Quell’approccio non può che portarci ad uno scontro frontale, a una guerra che potrebbe essere devastante, o ad anni di incertezza, di conflitto latente, che produrrà disastri anche qualora non dovesse deflagrare in guerra aperta e senza ritorno. Produrrà miglia di morti in Africa per fame, aumento delle tensioni nelle nostre società, come certamente anche in quelle dei “nemici”. Produrrà ingiustizie crescenti e, da un punto di vista sistemico, lo sviluppo di forze potenzialmente devastatrici.
Bisogna allora iniziare a liberarsi di questa autorappresentazione celebrativa ed eurocentrica che l’Occidente ha di se stesso.
Questa, peraltro, non è affatto la verità dell’Europa, ma solo la ricaduta dell’Occidente nel mito, poiché rimuove la sua coscienza più autentica: la coscienza della differenza tra sapere e verità. Lo spirito europeo non consiste nel pensare che siamo la verità, ma che siamo ospitati nel movimento della verità: è coscienza della distanza che ci separa dalla verità. L’Occidente inizia con un Socrate che fa del “sapere di non sapere” la sua regola di vita. Dobbiamo allora fare un passaggio, che è un ritorno all’Europa autentica: pensare la storia come una molteplicità o pluralità di storie.
Gli altri non sono indietro rispetto a noi. In questo consiste l’eurocentrismo, nel pensare che esista “la” storia, e non le storie. Semplicemente, gli altri sono un’altra storia, hanno un differente dinamismo di sviluppo, che solo dalla nostra prospettiva appare come arretrato, solo se lo misuriamo con il metro della storia e dello sviluppo delle nostre società.
Pensare di innestare i nostri modi di organizzare la vita in contesti diversi può funzionare a volte (ha funzionato in Giappone), ma non in altri. Un contadino, quando decide di coltivare un campo valuta se il suolo è adatto, se supporta quel tipo di pianta, si chiede quali piante possano crescere in quella terra: sa che ogni suolo permette lo sviluppo della vita secondo certe forme e non secondo altre. Al contrario, l’universalismo astratto è caratterizzato dalla rimozione della peculiarità dei terreni, e questo lo abbiamo visto con le primavere arabe, con i tentativi di esportare la nostra democrazia in contesti in cui non poteva essere innestata, perché strutturati da altre strutture di interazione e da altre concezioni del mondo.
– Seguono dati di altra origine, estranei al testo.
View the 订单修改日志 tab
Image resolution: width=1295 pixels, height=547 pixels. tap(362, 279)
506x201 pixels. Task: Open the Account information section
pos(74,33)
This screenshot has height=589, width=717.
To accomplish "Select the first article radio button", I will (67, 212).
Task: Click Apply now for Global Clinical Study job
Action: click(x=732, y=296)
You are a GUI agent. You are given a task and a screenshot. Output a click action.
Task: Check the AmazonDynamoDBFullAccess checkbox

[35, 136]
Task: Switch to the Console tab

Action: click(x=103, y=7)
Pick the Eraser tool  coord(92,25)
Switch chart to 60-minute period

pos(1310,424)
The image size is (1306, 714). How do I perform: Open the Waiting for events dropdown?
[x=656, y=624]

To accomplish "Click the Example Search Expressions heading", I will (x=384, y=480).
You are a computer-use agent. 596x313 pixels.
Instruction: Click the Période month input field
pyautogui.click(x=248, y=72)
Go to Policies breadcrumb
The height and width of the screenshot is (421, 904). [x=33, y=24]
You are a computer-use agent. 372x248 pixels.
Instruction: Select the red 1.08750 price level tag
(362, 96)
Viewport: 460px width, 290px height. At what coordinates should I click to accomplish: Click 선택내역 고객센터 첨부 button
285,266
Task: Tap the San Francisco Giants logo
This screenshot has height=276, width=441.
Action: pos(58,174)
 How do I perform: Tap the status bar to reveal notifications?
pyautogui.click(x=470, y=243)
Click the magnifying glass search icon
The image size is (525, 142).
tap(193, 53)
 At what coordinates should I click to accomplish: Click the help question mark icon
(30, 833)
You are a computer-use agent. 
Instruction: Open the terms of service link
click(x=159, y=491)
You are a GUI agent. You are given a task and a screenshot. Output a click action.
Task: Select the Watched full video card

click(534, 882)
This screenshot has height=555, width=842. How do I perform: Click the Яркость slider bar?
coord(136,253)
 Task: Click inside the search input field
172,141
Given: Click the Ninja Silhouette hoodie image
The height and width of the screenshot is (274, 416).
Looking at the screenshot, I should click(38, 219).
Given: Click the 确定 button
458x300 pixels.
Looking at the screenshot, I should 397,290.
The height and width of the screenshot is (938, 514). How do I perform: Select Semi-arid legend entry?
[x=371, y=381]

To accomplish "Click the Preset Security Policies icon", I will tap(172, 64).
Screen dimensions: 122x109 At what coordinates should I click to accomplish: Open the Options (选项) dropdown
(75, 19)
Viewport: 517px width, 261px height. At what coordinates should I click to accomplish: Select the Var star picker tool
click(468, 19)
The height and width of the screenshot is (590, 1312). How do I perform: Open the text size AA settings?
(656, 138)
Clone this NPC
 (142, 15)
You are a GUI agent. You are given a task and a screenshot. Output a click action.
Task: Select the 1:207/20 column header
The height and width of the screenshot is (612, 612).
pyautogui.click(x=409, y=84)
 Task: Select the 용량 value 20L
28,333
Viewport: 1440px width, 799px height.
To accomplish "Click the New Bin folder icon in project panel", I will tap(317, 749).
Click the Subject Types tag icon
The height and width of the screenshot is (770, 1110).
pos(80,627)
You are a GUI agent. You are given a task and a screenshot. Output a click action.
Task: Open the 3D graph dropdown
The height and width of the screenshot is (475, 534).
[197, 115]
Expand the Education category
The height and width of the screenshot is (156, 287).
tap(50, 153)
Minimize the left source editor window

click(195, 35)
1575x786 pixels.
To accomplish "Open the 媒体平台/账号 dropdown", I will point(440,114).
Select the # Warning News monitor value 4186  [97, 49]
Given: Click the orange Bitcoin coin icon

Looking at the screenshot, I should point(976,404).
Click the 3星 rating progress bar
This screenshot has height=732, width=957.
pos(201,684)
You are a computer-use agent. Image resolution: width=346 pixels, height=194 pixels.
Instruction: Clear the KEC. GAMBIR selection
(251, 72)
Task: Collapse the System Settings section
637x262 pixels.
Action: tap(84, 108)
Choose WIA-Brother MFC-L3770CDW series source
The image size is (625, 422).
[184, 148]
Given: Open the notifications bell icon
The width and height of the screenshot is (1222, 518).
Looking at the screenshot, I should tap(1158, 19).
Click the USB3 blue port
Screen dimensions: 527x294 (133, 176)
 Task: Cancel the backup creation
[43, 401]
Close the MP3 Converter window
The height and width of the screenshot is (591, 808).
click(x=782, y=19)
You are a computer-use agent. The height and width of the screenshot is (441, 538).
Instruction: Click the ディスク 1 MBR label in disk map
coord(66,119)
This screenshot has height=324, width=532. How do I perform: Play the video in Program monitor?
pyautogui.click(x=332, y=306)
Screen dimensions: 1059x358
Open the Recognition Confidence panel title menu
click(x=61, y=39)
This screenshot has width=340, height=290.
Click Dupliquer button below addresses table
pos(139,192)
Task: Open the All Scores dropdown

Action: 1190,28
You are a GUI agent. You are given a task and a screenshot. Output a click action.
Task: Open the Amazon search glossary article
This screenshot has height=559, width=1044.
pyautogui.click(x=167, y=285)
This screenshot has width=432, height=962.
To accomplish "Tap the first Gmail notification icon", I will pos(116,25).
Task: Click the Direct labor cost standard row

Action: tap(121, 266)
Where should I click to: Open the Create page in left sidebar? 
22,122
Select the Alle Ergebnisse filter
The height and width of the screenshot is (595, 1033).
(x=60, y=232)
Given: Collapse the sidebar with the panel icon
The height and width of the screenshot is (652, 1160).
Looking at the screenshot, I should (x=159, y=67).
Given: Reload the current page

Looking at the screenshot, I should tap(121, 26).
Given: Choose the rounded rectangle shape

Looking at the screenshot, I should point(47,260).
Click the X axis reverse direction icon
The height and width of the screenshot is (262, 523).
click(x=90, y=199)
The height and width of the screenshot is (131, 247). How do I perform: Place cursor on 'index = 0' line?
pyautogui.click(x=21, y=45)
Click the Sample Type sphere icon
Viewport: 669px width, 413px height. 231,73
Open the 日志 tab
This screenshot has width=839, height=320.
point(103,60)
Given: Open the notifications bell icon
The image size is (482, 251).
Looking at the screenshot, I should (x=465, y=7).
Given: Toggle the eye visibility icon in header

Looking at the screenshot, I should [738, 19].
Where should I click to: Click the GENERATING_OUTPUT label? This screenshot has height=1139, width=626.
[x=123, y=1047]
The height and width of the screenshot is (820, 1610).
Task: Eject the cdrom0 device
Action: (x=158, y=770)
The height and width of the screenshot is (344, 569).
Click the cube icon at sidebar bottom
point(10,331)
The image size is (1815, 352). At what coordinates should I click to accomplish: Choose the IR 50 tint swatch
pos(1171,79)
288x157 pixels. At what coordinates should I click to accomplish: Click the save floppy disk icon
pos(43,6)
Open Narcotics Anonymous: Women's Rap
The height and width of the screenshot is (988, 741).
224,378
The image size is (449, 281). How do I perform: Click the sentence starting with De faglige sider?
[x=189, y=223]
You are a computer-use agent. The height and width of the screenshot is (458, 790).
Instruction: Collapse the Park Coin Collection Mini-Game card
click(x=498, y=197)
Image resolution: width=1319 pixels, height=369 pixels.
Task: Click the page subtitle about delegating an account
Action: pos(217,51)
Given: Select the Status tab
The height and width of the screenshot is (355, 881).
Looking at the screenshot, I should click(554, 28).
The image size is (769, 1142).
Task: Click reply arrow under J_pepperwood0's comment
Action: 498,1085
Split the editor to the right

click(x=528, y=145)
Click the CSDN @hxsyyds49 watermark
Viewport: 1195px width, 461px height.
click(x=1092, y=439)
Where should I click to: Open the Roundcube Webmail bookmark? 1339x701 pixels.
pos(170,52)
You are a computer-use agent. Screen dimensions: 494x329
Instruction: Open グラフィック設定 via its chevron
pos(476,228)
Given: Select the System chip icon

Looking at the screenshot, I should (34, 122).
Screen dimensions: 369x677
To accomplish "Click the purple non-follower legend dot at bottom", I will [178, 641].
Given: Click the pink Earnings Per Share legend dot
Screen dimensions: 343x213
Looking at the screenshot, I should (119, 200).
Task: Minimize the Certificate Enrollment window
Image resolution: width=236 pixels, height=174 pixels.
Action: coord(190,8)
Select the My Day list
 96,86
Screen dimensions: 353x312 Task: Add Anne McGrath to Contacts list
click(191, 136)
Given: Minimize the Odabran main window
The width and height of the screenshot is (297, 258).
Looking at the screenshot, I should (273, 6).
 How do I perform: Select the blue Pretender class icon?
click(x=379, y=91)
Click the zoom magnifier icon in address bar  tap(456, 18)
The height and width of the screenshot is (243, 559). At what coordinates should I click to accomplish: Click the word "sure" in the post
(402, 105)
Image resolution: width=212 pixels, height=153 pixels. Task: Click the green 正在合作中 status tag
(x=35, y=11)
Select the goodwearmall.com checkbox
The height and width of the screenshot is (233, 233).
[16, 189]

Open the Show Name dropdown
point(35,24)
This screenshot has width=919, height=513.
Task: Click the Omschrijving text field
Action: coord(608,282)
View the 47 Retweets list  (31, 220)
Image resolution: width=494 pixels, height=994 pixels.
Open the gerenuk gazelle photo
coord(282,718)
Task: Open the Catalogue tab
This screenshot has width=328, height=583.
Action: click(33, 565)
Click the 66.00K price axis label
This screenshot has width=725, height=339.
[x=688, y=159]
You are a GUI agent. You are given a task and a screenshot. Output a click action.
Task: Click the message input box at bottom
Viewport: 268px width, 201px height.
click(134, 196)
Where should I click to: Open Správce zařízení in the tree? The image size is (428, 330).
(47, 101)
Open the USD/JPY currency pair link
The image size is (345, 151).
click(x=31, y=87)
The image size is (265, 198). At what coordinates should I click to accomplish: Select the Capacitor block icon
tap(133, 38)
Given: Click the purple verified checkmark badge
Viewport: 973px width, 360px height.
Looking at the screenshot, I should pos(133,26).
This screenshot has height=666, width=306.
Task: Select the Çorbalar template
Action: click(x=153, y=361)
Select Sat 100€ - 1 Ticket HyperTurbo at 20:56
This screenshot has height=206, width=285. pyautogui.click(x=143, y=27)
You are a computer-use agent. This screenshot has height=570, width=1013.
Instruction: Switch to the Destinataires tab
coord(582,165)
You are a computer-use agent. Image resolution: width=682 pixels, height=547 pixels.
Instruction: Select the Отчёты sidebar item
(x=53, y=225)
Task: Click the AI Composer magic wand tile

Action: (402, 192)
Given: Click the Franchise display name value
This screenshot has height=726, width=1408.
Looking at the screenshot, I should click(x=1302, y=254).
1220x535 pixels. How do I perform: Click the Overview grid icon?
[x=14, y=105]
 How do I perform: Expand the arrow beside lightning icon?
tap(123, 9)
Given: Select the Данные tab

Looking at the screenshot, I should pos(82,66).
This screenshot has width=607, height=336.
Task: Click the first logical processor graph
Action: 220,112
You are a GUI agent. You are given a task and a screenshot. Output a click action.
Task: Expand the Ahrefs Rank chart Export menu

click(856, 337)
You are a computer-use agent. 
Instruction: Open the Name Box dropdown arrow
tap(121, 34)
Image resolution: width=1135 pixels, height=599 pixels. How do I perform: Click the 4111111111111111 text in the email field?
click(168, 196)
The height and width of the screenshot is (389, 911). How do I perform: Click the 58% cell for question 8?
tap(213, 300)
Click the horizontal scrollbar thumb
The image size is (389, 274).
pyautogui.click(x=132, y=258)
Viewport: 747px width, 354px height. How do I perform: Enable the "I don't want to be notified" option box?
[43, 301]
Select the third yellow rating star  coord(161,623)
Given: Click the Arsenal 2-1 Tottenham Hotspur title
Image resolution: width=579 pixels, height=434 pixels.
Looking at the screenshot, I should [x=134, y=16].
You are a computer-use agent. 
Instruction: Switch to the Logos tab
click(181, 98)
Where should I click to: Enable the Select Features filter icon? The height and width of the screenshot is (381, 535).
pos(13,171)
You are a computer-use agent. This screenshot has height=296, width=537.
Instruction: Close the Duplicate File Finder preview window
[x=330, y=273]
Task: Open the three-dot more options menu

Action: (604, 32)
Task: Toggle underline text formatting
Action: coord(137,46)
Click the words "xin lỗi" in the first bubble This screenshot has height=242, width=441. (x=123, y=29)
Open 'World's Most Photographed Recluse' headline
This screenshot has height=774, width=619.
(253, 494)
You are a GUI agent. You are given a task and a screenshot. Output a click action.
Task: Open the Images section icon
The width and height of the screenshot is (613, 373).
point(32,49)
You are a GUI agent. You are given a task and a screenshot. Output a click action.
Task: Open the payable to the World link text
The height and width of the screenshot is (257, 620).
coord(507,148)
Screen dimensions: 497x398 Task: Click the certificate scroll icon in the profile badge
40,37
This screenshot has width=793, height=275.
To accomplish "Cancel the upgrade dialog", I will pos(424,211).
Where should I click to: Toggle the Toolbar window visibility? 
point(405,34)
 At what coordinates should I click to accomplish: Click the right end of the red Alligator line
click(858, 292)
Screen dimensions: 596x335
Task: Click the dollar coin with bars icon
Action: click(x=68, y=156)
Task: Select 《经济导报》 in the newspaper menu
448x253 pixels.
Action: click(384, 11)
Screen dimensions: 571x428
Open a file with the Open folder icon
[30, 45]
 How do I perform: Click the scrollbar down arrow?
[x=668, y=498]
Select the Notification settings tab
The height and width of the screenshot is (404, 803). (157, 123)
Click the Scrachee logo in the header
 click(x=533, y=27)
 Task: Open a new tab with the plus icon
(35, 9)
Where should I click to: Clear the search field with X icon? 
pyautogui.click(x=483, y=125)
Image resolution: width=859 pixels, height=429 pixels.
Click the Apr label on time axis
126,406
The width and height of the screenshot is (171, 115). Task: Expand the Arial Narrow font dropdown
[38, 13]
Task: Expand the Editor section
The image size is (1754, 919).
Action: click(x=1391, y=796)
L’universalismo astratto è diventato pericoloso, per noi e per il pianeta, perché emargina la storia e i contesti di verità. Noi non ci siamo ancora liberati dall’idea ottocentesca che pensava la storia universale come il confluire di tutte le culture nella nostra, come un processo di europeizzazione di tutta l’umanità, dunque come un processo che abolisce tutte le differenze e riassorbe ogni alterità e ogni pluralismo. Ed è questo blocco mentale che dobbiamo iniziare a mettere in discussione. È necessario pensare la storia universale, che sta iniziando proprio ora, a partire da un mondo multipolare, in cui si sviluppano più storie, con differenti linee di sviluppo, e che a legarle insieme non è l’idea di espansione del nostro modo di vita, ma la contaminazione tra differenti.
Non la riduzione all’uno, ma il proliferare delle differenze.
E per questo serve la capacità di decentrarsi, di assumere il punto di vista dell’altro, senza la quale l’Occidente perde la sua vocazione universalistica e diventa soltanto una cultura tra le tante: una particolarità che pretende di dovere abolire tutte le altre.